257982 – REGRESSION(262585@main): Potential null dereference of cached images in MemoryCache::destroyDecodedDataForAllImages()

Bug 257982 - REGRESSION(262585@main): Potential null dereference of cached images in MemoryCache::destroyDecodedDataForAllImages()

Summary: REGRESSION(262585@main): Potential null dereference of cached images in Memor...

Status:	RESOLVED FIXED

Alias:	None

Product:	WebKit
Classification:	Unclassified
Component:	Images (show other bugs)
Version:	WebKit Nightly Build
Hardware:	Unspecified Unspecified

Importance:	P2 Normal
Assignee:	Said Abou-Hallawa

URL:
Keywords:	InRadar

Depends on:
Blocks:

Reported:	2023-06-12 14:57 PDT by Said Abou-Hallawa
Modified:	2023-06-12 17:12 PDT (History)
CC List:	2 users (show)

See Also:	257968

Attachments
Add an attachment (proposed patch, testcase, etc.)

Note You need to log in before you can comment on or make changes to this bug.

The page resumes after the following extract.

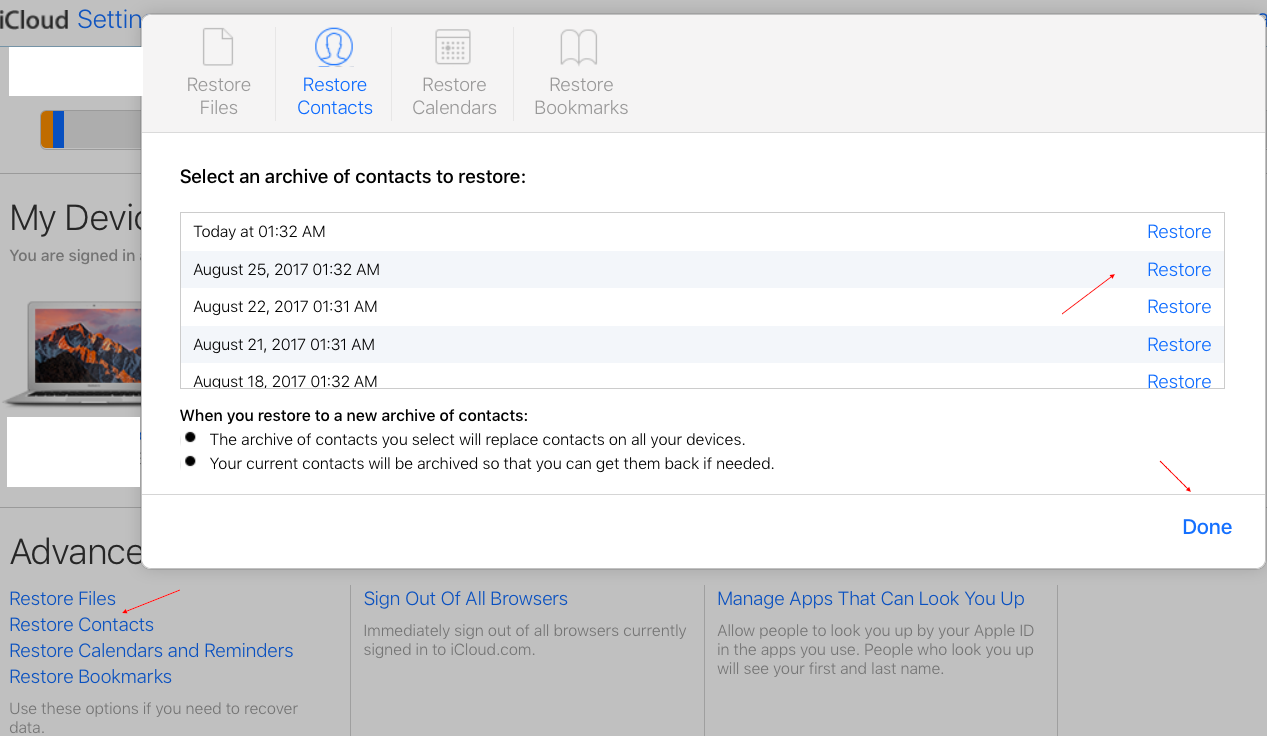Open the Restore Bookmarks link under Advanced
Viewport: 1267px width, 736px height.
coord(91,677)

Description Said Abou-Hallawa 2023-06-12 14:57:43 PDT

When the WebProcess cleanup timer fires, MemoryCache may try to release the decoded data of an already deleted CachedImage. MemoryCache stores the list of cached resources as WeakPtrs. So we need to null check these WeakPtrs in forEachResource() before using them.

Comment 1 Said Abou-Hallawa 2023-06-12 14:58:13 PDT

rdar://110339514

Comment 2 Said Abou-Hallawa 2023-06-12 15:31:14 PDT

Pull request: https://github.com/WebKit/WebKit/pull/14890

Comment 3 EWS 2023-06-12 17:12:23 PDT

Committed 265093@main (1fc9a2418bc9): <https://commits.webkit.org/265093@main>

Reviewed commits have been landed. Closing PR #14890 and removing active labels.